**Task brief:** Please transcribe the data below in full. Omit any picture you find in it.

------------

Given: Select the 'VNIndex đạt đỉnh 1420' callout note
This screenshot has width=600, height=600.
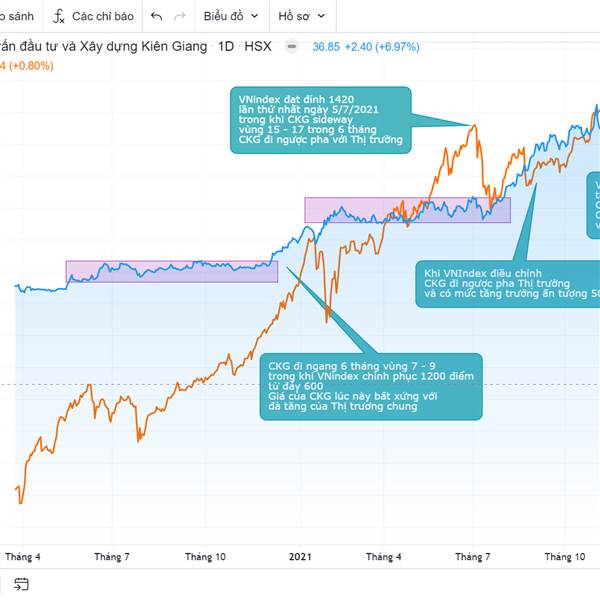Looking at the screenshot, I should pos(320,118).
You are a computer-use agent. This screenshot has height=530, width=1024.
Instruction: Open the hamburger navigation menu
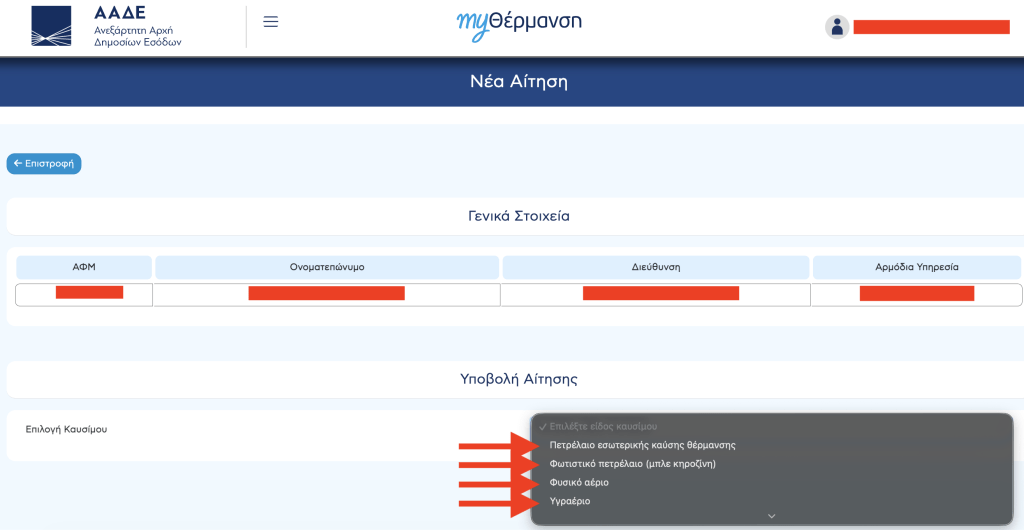270,22
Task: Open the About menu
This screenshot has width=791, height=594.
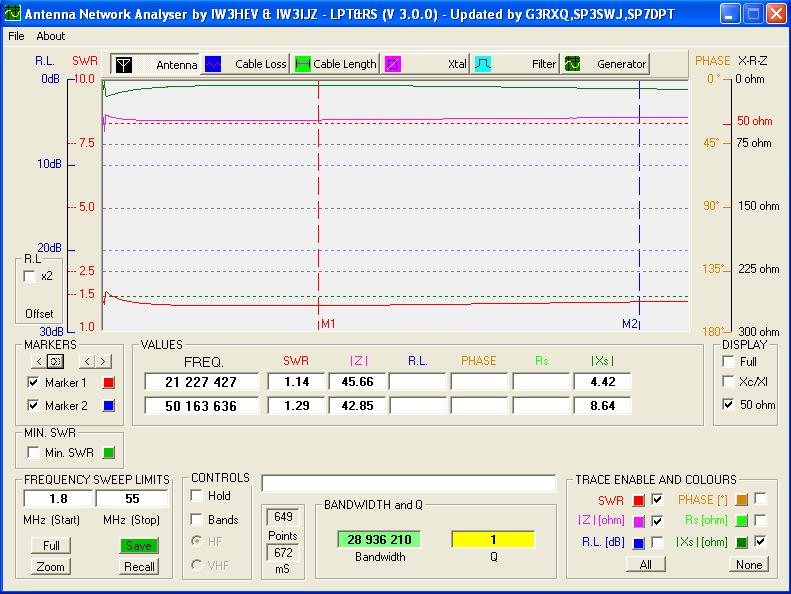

------------

**Task output:**
Given: Select the 'VNIndex đạt đỉnh 1420' callout note
This screenshot has width=600, height=600.
Looking at the screenshot, I should pos(320,118).
You are a computer-use agent. This screenshot has height=530, width=1024.
Instruction: Open the hamburger navigation menu
270,22
Task: Open the About menu
This screenshot has width=791, height=594.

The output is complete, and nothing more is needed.